Wenn Jahr % 4 = 0 -> jetzt muss man noch prüfen ob das Jahr ebenfalls %100 = 0 ergibt
-> Dann ist es KEIN Schaltjahr
-> Wenn Jahr % = 0 aber nicht %100 = 0 dann IST es ein Schaltjahr!

40%4 bedeutet: die 4 passt 10x in die 40 und es bleibt ein Rest von 0
 */
public class Schaltjahr {

	public static void main(String[] args) {
		System.out.println("Bitte ein Jahr eingeben");
		//Die Jahreszahl hier "jahreszahl" benannt ist eine ganze Zahl(int)

▶ Datenzeilen:
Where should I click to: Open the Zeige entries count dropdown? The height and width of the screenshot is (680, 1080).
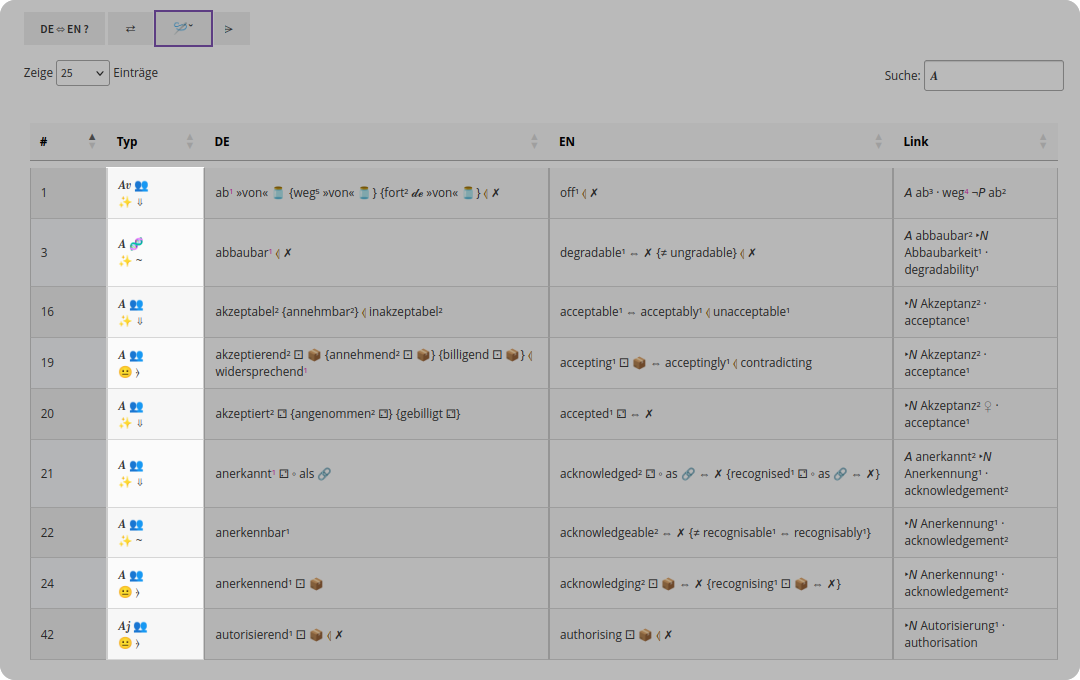[x=83, y=73]
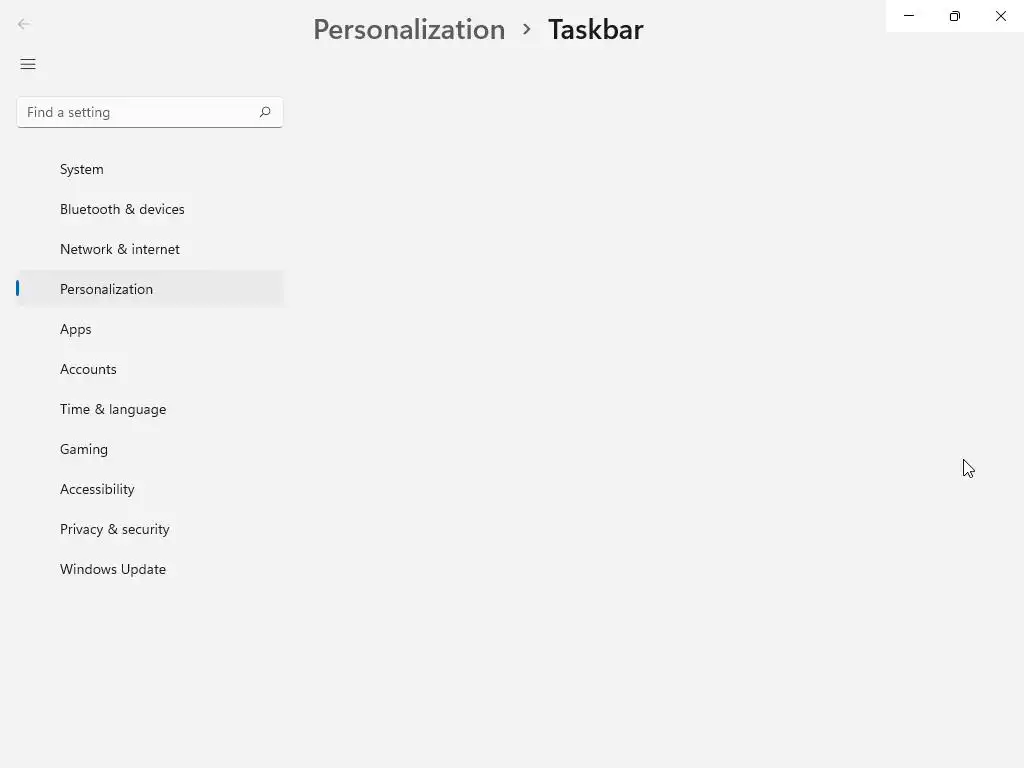The height and width of the screenshot is (768, 1024).
Task: Select Personalization in the sidebar
Action: click(x=106, y=289)
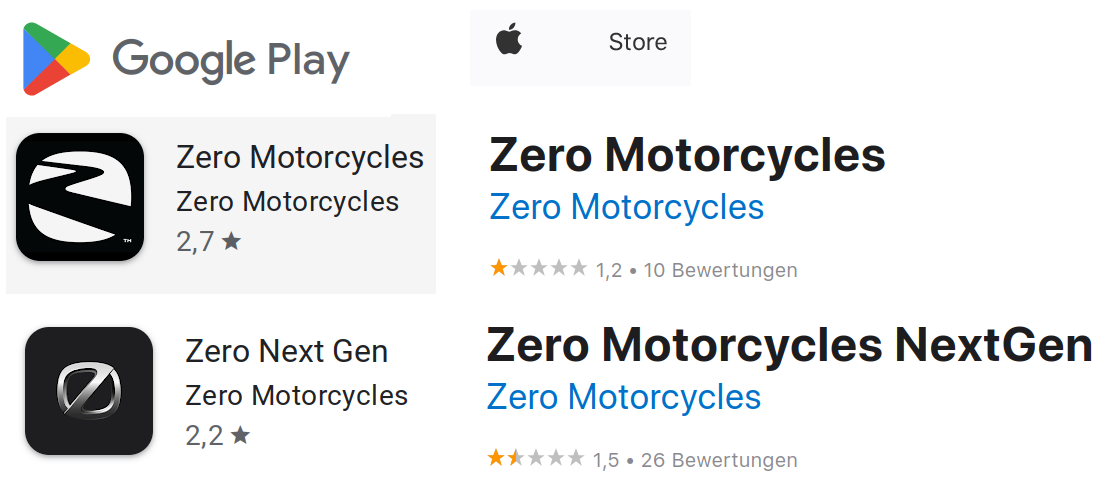
Task: Open developer name above the 2,7 rating
Action: coord(287,201)
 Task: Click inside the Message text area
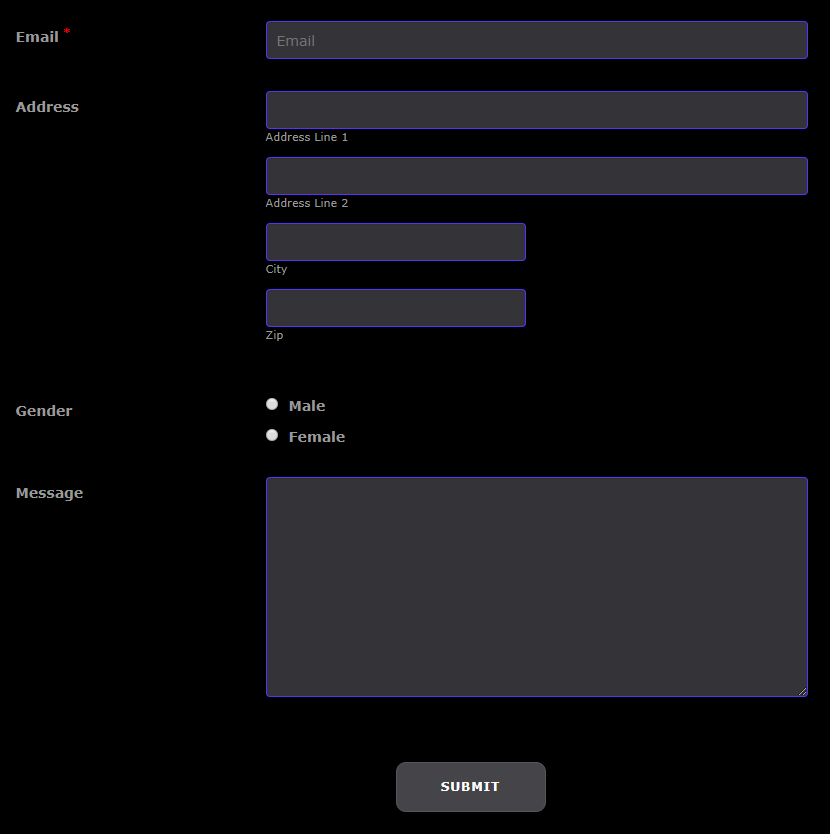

▶ Zu erledigende Aufgabe:
Was bedeutet der Ausdruck 40%4 laut dem Dokumentausschnitt? Antworte bitte in einem Satz. Die Daten sind eigenständiges Material und gehören nicht zum Dokumentausschnitt.

▶ Korrekte Ausgabe:
Die 4 passt zehnmal in die 40, und es bleibt ein Rest von 0.